Avant le procès, de nombreux experts prédisaient cependant que la société américaine ne pourrait pas obtenir davantage que les 399 millions de dollars qui lui avaient précédemment été accordés. Le verdict, qui a accordé 140 millions de plus, a donc surpris. Au cours de la semaine d’audiences, les experts se sont succédé à la barre. Et les débats ont essentiellement été techniques, peut-être trop techniques.

« Il semble que les jurés ont eu des difficultés à appréhender tous les éléments du dossier, souligne Brian Love, professeur à l’université de Santa Clara. Il est donc possible qu’ils aient décidé de trancher pour une somme située au milieu des demandes des deux parties. » Victoire importante pour Apple, ce jugement « va à l’encontre d’une décision unanime de la Cour suprême », regrette Samsung.

Recours possibles

Au cours des prochains jours, l’entreprise va pouvoir déposer des recours pour contester certains calculs des jurés. Puis elle pourra faire appel auprès d’une cour fédérale composée de trois juges. Si le verdict est confirmé, Samsung aura encore la possibilité de saisir la Cour suprême, mais « il est peu probable qu’elle accepte l’affaire », estime M. McKenna.
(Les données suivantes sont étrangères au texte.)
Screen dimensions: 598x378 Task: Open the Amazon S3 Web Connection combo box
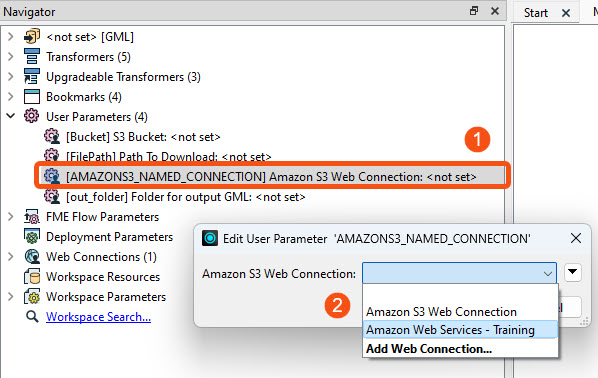tap(459, 273)
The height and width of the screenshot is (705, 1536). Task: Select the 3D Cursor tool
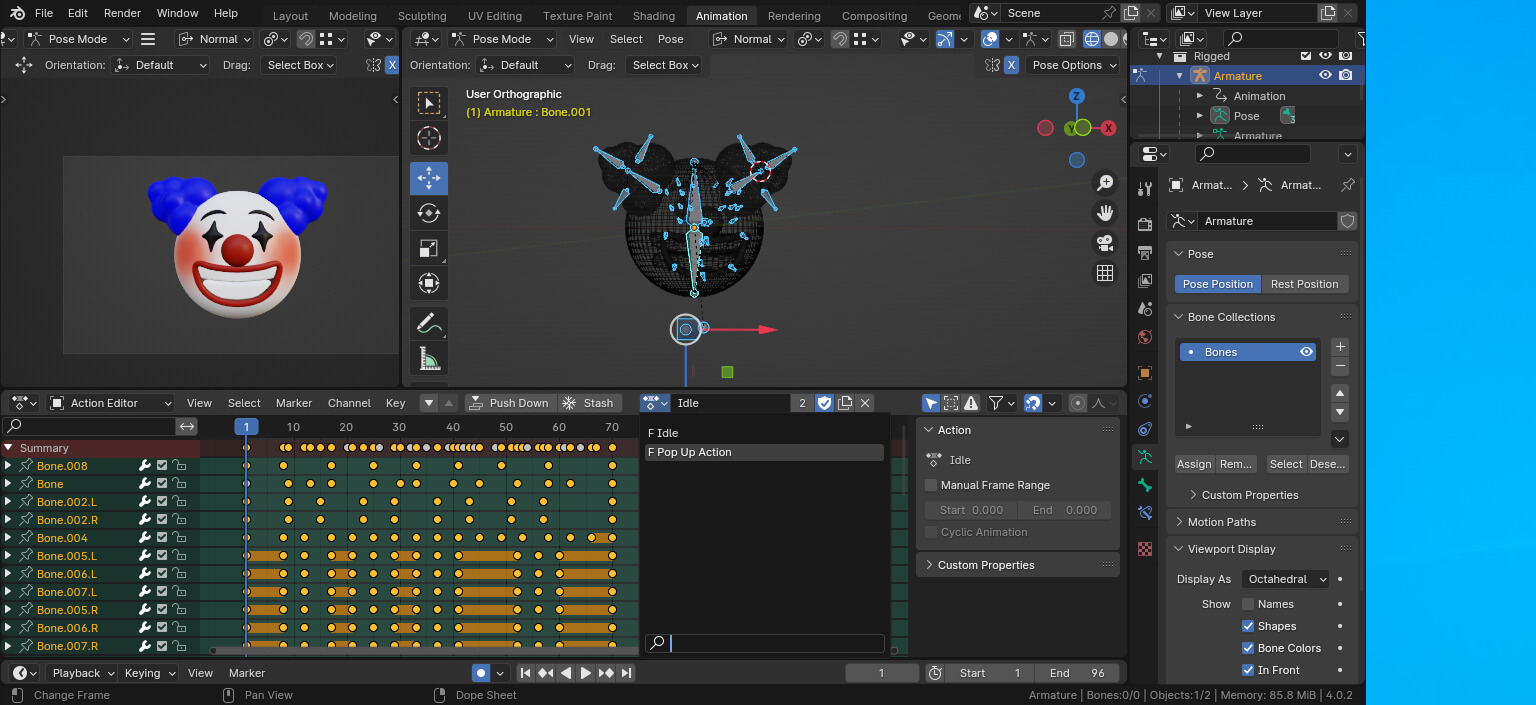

Samsung devra alors verser les réparations dues à Apple.

En revanche, si le verdict est annulé en appel, un quatrième procès se tiendra, une nouvelle fois à San Jose. A la demande de la juge en charge du dossier, les deux sociétés se disent également prêtes à négocier un accord à l’amiable. Mais toutes les négociations ont jusqu’à présent échoué.

Malgré ses victoires judiciaires, Apple n’a jamais obtenu l’interdiction à la vente des smartphones de Samsung sur le sol américain. Et les sommes en jeu restent faibles comparées aux profits des deux rivaux. En 2014, ils s’étaient entendus pour abandonner toutes les poursuites engagées hors des Etats-Unis. Un mouvement qui touche l’ensemble du secteur. La vaste guerre des brevets à laquelle se livraient depuis des années les acteurs du mobile a quasiment pris fin avec la multiplication d’accords à l’amiable.